RECORDS SUPPLIED Start Marker

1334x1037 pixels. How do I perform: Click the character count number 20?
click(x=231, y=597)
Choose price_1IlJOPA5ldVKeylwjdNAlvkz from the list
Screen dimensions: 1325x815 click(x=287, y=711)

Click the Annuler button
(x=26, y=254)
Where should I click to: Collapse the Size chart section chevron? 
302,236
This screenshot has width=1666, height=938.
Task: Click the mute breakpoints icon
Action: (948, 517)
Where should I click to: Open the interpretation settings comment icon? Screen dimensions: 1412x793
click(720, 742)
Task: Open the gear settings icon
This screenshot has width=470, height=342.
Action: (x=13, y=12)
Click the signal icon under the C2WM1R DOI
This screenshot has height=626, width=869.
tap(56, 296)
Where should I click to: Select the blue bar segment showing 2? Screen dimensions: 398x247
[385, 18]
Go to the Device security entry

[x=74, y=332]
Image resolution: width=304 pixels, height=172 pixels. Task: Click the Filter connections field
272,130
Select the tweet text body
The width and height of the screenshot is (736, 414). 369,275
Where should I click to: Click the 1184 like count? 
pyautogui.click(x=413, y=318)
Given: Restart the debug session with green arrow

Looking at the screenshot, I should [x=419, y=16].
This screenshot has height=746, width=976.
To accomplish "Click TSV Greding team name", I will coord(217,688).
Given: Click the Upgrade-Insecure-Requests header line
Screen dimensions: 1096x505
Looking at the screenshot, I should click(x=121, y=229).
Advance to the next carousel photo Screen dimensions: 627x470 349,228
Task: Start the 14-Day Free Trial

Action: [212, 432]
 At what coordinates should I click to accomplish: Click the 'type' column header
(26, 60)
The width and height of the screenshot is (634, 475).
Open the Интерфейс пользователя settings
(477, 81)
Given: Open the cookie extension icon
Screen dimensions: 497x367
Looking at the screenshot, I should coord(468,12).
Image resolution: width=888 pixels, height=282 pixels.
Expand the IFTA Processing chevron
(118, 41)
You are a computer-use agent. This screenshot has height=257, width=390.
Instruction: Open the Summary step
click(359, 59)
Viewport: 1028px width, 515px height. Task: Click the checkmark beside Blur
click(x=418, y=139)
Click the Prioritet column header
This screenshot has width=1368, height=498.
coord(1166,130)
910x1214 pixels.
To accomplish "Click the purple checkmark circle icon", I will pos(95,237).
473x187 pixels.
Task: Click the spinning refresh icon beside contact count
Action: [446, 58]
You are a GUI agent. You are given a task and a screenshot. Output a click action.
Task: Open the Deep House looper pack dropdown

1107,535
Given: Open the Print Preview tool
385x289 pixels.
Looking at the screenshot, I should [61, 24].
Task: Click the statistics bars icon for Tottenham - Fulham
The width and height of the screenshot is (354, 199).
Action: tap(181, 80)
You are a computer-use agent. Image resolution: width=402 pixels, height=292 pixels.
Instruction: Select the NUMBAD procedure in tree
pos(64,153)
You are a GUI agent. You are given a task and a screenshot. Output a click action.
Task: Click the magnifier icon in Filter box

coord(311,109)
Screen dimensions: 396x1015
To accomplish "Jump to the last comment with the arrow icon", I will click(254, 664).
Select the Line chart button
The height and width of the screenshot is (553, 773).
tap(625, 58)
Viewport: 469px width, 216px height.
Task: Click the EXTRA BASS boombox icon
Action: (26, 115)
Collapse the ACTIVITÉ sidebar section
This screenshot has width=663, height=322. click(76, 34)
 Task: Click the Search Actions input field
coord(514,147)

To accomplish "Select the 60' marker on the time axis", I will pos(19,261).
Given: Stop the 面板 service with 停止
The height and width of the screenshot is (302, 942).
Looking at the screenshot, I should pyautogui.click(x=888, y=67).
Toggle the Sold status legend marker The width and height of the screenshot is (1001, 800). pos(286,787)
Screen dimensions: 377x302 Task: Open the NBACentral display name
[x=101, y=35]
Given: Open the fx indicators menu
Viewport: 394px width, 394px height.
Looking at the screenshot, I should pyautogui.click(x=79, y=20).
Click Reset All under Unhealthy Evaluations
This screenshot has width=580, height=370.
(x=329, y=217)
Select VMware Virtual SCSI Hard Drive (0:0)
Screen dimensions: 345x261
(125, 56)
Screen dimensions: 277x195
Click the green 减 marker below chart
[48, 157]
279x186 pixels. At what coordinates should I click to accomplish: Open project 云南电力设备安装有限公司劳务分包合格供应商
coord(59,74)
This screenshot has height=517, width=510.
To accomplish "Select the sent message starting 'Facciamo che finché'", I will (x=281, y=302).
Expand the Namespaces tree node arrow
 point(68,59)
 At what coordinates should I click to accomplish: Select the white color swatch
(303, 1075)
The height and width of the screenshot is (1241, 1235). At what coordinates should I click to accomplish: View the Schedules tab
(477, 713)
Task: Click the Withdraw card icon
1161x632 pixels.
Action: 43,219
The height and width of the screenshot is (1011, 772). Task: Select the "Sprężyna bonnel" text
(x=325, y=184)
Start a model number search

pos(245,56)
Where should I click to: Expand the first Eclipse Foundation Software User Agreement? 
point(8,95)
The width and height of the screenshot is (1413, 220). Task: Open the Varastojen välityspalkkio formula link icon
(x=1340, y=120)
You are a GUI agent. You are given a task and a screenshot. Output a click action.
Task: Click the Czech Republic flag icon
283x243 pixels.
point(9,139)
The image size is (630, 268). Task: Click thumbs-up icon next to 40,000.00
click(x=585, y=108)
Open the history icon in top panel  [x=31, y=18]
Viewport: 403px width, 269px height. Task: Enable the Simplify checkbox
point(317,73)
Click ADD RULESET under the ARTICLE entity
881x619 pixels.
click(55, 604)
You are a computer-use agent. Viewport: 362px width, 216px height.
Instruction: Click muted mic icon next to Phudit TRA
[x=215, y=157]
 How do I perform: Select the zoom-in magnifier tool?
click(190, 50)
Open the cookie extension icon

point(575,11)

RECORDS SUPPLIED End Marker

- _AIM OF THE EXERCISE_: Output the listing exactly.

- _RESULT FOR THIS TASK_:
1334x1037 pixels. How do I perform: Click the character count number 20?
click(x=231, y=597)
Choose price_1IlJOPA5ldVKeylwjdNAlvkz from the list
Screen dimensions: 1325x815 click(x=287, y=711)

Click the Annuler button
(x=26, y=254)
Where should I click to: Collapse the Size chart section chevron? 
302,236
This screenshot has width=1666, height=938.
Task: Click the mute breakpoints icon
Action: (948, 517)
Where should I click to: Open the interpretation settings comment icon? Screen dimensions: 1412x793
click(720, 742)
Task: Open the gear settings icon
This screenshot has width=470, height=342.
Action: (x=13, y=12)
Click the signal icon under the C2WM1R DOI
This screenshot has height=626, width=869.
tap(56, 296)
Where should I click to: Select the blue bar segment showing 2? Screen dimensions: 398x247
[385, 18]
Go to the Device security entry

[x=74, y=332]
Image resolution: width=304 pixels, height=172 pixels. Task: Click the Filter connections field
272,130
Select the tweet text body
The width and height of the screenshot is (736, 414). 369,275
Where should I click to: Click the 1184 like count? 
pyautogui.click(x=413, y=318)
Given: Restart the debug session with green arrow

Looking at the screenshot, I should [x=419, y=16].
This screenshot has height=746, width=976.
To accomplish "Click TSV Greding team name", I will coord(217,688).
Given: Click the Upgrade-Insecure-Requests header line
Screen dimensions: 1096x505
Looking at the screenshot, I should click(x=121, y=229).
Advance to the next carousel photo Screen dimensions: 627x470 349,228
Task: Start the 14-Day Free Trial

Action: [212, 432]
 At what coordinates should I click to accomplish: Click the 'type' column header
(26, 60)
The width and height of the screenshot is (634, 475).
Open the Интерфейс пользователя settings
(477, 81)
Given: Open the cookie extension icon
Screen dimensions: 497x367
Looking at the screenshot, I should coord(468,12).
Image resolution: width=888 pixels, height=282 pixels.
Expand the IFTA Processing chevron
(118, 41)
You are a computer-use agent. This screenshot has height=257, width=390.
Instruction: Open the Summary step
click(359, 59)
Viewport: 1028px width, 515px height. Task: Click the checkmark beside Blur
click(x=418, y=139)
Click the Prioritet column header
This screenshot has width=1368, height=498.
coord(1166,130)
910x1214 pixels.
To accomplish "Click the purple checkmark circle icon", I will pos(95,237).
473x187 pixels.
Task: Click the spinning refresh icon beside contact count
Action: [446, 58]
You are a GUI agent. You are given a task and a screenshot. Output a click action.
Task: Open the Deep House looper pack dropdown

1107,535
Given: Open the Print Preview tool
385x289 pixels.
Looking at the screenshot, I should [61, 24].
Task: Click the statistics bars icon for Tottenham - Fulham
The width and height of the screenshot is (354, 199).
Action: tap(181, 80)
You are a computer-use agent. Image resolution: width=402 pixels, height=292 pixels.
Instruction: Select the NUMBAD procedure in tree
pos(64,153)
You are a GUI agent. You are given a task and a screenshot. Output a click action.
Task: Click the magnifier icon in Filter box

coord(311,109)
Screen dimensions: 396x1015
To accomplish "Jump to the last comment with the arrow icon", I will click(254, 664).
Select the Line chart button
The height and width of the screenshot is (553, 773).
tap(625, 58)
Viewport: 469px width, 216px height.
Task: Click the EXTRA BASS boombox icon
Action: (26, 115)
Collapse the ACTIVITÉ sidebar section
This screenshot has width=663, height=322. click(76, 34)
 Task: Click the Search Actions input field
coord(514,147)

To accomplish "Select the 60' marker on the time axis", I will pos(19,261).
Given: Stop the 面板 service with 停止
The height and width of the screenshot is (302, 942).
Looking at the screenshot, I should pyautogui.click(x=888, y=67).
Toggle the Sold status legend marker The width and height of the screenshot is (1001, 800). pos(286,787)
Screen dimensions: 377x302 Task: Open the NBACentral display name
[x=101, y=35]
Given: Open the fx indicators menu
Viewport: 394px width, 394px height.
Looking at the screenshot, I should pyautogui.click(x=79, y=20).
Click Reset All under Unhealthy Evaluations
This screenshot has width=580, height=370.
(x=329, y=217)
Select VMware Virtual SCSI Hard Drive (0:0)
Screen dimensions: 345x261
(125, 56)
Screen dimensions: 277x195
Click the green 减 marker below chart
[48, 157]
279x186 pixels. At what coordinates should I click to accomplish: Open project 云南电力设备安装有限公司劳务分包合格供应商
coord(59,74)
This screenshot has height=517, width=510.
To accomplish "Select the sent message starting 'Facciamo che finché'", I will (x=281, y=302).
Expand the Namespaces tree node arrow
 point(68,59)
 At what coordinates should I click to accomplish: Select the white color swatch
(303, 1075)
The height and width of the screenshot is (1241, 1235). At what coordinates should I click to accomplish: View the Schedules tab
(477, 713)
Task: Click the Withdraw card icon
1161x632 pixels.
Action: 43,219
The height and width of the screenshot is (1011, 772). Task: Select the "Sprężyna bonnel" text
(x=325, y=184)
Start a model number search

pos(245,56)
Where should I click to: Expand the first Eclipse Foundation Software User Agreement? 
point(8,95)
The width and height of the screenshot is (1413, 220). Task: Open the Varastojen välityspalkkio formula link icon
(x=1340, y=120)
You are a GUI agent. You are given a task and a screenshot. Output a click action.
Task: Click the Czech Republic flag icon
283x243 pixels.
point(9,139)
The image size is (630, 268). Task: Click thumbs-up icon next to 40,000.00
click(x=585, y=108)
Open the history icon in top panel  [x=31, y=18]
Viewport: 403px width, 269px height. Task: Enable the Simplify checkbox
point(317,73)
Click ADD RULESET under the ARTICLE entity
881x619 pixels.
click(55, 604)
You are a computer-use agent. Viewport: 362px width, 216px height.
Instruction: Click muted mic icon next to Phudit TRA
[x=215, y=157]
 How do I perform: Select the zoom-in magnifier tool?
click(190, 50)
Open the cookie extension icon

point(575,11)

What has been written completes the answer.